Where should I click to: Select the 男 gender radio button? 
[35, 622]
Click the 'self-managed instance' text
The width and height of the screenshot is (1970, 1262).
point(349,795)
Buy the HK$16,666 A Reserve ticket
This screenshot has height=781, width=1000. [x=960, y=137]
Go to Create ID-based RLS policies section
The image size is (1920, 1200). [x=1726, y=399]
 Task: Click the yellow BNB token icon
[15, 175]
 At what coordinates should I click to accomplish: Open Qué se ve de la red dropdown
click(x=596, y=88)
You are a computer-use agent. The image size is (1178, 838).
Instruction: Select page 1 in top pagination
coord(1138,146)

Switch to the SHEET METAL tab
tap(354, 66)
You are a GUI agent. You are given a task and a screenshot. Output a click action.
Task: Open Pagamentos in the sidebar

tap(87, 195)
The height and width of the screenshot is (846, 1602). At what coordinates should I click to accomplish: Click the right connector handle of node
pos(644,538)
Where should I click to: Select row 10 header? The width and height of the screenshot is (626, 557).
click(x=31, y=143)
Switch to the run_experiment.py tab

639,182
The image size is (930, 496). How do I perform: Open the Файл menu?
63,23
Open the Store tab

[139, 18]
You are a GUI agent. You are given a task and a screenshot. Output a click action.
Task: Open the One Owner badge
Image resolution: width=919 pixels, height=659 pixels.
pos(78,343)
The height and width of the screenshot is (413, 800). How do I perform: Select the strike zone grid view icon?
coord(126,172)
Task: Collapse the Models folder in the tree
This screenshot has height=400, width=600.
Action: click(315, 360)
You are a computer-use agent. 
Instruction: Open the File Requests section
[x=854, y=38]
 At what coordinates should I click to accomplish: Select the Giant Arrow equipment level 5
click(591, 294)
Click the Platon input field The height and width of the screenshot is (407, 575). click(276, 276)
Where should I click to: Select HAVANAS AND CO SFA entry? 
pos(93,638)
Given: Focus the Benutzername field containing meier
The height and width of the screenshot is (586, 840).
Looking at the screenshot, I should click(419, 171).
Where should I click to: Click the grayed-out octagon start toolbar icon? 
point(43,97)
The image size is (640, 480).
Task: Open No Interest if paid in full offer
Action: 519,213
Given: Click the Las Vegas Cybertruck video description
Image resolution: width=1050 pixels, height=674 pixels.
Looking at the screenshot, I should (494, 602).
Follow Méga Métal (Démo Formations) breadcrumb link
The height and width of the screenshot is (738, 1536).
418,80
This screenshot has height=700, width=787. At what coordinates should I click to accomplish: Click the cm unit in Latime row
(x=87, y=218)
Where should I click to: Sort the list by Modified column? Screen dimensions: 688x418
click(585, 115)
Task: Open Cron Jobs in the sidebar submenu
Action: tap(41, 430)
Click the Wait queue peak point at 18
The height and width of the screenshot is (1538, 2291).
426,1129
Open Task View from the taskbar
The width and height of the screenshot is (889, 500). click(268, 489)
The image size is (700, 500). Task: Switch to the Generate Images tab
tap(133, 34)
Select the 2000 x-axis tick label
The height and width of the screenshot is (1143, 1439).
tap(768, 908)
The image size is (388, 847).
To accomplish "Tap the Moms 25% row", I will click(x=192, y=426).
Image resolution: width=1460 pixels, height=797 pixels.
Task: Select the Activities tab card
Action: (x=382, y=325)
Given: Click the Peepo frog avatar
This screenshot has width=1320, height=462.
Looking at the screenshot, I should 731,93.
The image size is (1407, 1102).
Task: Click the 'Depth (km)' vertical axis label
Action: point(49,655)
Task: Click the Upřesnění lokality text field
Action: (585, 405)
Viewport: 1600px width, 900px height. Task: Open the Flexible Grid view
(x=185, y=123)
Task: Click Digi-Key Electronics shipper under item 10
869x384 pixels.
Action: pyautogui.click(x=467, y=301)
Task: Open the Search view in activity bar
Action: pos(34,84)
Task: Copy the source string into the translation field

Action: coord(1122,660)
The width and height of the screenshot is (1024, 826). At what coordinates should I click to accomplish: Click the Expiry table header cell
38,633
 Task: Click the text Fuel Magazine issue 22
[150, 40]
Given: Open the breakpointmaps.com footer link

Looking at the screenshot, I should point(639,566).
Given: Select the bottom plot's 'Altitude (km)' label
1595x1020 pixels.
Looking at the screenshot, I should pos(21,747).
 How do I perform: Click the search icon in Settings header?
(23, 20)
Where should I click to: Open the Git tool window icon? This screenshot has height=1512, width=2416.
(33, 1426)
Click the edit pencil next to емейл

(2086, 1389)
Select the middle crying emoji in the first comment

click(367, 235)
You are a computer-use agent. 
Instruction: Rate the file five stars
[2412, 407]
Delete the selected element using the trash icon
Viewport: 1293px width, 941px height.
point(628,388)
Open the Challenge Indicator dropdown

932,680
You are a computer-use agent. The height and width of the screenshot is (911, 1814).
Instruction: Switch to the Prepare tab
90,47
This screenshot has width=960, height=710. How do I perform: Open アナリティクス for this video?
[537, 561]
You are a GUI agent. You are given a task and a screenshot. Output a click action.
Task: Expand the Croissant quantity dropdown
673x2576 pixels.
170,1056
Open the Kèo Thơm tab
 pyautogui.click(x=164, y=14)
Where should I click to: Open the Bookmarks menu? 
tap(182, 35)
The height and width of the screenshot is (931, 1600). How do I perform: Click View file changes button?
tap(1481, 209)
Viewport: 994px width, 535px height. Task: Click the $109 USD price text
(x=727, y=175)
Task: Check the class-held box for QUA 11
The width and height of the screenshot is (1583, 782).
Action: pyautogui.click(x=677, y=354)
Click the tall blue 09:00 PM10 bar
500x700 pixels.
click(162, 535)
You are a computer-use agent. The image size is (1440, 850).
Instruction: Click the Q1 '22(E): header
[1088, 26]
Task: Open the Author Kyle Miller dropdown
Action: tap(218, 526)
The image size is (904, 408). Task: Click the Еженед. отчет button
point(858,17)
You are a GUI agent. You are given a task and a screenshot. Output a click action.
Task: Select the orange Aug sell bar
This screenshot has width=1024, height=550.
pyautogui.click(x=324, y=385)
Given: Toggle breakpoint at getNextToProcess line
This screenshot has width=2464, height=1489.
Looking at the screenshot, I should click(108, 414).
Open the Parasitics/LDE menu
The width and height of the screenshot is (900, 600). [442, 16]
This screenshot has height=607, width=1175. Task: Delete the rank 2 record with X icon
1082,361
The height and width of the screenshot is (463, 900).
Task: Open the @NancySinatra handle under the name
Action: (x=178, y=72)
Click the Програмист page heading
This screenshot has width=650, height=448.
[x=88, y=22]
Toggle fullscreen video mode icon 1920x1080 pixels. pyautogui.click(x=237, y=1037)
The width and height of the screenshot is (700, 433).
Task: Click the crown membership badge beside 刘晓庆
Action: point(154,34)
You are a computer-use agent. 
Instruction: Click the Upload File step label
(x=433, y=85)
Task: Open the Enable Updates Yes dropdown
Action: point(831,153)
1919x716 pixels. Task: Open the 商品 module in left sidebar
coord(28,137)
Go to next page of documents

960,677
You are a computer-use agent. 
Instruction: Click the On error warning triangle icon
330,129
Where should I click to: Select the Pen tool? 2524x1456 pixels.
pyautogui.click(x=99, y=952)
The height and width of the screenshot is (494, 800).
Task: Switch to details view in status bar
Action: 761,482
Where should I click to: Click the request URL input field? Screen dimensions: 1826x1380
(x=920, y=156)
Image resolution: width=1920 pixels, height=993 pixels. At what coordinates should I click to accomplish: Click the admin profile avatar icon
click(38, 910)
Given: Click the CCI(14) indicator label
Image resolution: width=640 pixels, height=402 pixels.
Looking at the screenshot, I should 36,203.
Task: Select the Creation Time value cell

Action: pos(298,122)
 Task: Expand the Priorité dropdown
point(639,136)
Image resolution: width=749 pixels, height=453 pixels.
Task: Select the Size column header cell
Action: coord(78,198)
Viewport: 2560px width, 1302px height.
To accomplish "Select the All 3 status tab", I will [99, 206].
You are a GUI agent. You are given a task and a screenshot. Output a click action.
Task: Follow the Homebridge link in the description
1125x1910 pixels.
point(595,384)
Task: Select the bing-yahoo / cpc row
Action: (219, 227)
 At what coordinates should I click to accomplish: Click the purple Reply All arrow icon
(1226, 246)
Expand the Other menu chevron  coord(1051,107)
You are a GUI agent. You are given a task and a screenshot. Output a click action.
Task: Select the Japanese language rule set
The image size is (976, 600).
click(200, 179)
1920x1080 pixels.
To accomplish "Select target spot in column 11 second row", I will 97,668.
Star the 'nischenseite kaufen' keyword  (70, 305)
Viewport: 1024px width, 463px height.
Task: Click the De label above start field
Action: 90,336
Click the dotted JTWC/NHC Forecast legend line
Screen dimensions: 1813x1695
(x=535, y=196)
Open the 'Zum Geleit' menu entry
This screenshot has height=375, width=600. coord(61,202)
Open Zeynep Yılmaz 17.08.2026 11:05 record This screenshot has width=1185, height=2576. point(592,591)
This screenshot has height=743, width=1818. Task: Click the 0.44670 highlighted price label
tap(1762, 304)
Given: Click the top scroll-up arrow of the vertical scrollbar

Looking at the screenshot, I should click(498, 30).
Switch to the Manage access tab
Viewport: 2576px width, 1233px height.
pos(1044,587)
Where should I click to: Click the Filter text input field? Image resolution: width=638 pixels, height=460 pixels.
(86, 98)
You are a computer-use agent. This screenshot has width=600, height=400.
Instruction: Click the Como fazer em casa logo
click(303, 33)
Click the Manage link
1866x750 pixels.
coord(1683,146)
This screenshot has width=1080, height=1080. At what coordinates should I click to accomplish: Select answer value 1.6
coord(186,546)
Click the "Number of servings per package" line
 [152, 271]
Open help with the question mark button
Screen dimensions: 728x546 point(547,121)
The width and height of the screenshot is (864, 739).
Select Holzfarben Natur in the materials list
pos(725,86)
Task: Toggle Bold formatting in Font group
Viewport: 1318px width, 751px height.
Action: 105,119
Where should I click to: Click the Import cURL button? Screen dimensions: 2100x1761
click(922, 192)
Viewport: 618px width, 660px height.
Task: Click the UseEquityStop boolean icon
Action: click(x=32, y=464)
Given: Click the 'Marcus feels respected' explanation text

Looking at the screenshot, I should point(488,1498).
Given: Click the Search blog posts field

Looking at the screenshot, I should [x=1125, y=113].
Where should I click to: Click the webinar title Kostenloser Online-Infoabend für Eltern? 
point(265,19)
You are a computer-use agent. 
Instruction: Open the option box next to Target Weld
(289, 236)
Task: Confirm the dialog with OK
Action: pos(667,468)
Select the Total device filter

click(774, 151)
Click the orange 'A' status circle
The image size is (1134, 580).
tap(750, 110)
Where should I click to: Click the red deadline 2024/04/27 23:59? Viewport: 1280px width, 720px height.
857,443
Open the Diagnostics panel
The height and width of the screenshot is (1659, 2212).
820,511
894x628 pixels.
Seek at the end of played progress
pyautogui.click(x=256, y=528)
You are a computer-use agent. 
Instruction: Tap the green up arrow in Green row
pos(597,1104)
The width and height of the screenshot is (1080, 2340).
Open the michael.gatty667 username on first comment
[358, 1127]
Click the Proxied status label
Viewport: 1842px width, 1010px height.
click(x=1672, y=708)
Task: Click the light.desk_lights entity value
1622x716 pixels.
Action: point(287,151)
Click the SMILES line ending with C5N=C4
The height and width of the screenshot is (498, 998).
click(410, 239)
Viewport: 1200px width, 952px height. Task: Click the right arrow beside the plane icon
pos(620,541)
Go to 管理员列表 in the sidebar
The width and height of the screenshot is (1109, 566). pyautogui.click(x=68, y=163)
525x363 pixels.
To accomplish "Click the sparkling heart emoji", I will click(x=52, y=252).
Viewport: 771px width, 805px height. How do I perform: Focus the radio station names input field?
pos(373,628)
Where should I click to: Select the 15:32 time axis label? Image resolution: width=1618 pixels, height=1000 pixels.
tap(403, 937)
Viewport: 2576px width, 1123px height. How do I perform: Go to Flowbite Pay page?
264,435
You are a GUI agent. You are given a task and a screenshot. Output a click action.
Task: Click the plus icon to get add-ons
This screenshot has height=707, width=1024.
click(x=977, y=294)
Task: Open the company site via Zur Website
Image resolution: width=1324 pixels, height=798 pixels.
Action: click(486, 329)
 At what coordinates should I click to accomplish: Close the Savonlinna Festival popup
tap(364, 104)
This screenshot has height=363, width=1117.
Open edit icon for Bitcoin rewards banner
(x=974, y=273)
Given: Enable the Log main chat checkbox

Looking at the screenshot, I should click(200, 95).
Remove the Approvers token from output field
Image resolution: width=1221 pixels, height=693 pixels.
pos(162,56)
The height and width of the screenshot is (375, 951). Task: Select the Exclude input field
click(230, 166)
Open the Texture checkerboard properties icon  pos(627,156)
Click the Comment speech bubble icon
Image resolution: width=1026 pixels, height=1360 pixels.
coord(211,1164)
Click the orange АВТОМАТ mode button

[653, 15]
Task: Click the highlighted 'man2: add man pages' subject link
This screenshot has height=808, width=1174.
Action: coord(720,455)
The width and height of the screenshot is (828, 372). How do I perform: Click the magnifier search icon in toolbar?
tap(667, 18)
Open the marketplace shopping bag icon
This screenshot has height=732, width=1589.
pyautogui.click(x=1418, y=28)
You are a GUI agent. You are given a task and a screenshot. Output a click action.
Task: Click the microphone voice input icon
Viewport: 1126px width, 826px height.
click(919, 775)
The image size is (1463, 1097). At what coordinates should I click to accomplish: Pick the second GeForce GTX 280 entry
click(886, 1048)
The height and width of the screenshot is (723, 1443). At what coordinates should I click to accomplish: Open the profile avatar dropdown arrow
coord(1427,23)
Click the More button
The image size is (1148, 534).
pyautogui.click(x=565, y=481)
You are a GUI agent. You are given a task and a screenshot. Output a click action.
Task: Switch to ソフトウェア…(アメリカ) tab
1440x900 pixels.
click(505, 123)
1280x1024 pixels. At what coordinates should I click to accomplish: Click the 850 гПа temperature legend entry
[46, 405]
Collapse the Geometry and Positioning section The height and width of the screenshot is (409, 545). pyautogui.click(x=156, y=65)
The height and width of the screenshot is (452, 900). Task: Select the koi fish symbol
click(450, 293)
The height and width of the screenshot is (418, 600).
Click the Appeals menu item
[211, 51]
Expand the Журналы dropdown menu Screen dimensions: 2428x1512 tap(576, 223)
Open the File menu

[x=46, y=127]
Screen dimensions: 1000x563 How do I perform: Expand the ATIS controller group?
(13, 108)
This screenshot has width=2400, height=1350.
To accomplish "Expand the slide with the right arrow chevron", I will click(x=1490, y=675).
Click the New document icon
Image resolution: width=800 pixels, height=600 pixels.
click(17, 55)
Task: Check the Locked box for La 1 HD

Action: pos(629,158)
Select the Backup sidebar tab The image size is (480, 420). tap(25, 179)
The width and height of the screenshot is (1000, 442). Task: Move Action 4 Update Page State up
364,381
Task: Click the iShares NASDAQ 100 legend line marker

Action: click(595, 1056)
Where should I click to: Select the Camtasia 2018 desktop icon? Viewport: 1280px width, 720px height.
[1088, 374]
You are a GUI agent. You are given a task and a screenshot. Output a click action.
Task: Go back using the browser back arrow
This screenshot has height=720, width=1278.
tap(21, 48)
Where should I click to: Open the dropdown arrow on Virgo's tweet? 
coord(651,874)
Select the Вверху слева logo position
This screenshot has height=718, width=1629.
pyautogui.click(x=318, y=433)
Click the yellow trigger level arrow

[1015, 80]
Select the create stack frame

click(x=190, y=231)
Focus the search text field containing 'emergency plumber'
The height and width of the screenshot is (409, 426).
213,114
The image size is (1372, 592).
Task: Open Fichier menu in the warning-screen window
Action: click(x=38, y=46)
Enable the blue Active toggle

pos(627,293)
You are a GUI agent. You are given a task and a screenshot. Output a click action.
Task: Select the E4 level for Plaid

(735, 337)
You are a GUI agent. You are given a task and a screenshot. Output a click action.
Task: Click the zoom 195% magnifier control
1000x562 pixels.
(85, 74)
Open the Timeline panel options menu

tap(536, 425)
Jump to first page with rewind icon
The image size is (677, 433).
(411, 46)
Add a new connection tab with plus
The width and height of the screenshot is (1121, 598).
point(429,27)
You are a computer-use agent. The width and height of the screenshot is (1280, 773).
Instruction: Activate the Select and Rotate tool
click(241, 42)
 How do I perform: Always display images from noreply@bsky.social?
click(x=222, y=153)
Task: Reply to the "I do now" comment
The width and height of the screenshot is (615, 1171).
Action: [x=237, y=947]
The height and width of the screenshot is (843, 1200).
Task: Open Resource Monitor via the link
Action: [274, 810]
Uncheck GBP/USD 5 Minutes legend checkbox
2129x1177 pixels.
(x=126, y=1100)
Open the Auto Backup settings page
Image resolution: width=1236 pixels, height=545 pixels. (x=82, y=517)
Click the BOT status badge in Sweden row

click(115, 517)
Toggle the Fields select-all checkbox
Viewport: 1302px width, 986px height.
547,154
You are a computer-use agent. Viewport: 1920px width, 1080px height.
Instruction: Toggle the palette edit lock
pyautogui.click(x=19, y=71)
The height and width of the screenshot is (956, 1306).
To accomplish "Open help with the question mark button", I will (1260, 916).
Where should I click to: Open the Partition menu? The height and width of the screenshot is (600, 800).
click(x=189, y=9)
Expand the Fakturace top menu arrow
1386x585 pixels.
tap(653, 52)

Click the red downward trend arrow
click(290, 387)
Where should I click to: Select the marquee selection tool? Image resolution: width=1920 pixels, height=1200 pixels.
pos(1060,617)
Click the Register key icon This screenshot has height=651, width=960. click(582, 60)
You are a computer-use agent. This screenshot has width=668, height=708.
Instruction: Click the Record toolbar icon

◇ ◇ ◇ ◇

Please gather every line of the material above that contains the string "level", treating uppercase and lowercase as different.

WRITTEN ANSWER:
 At what coordinates should I click to accomplish: Select the Giant Arrow equipment level 5
Click the yellow trigger level arrow
Task: Select the E4 level for Plaid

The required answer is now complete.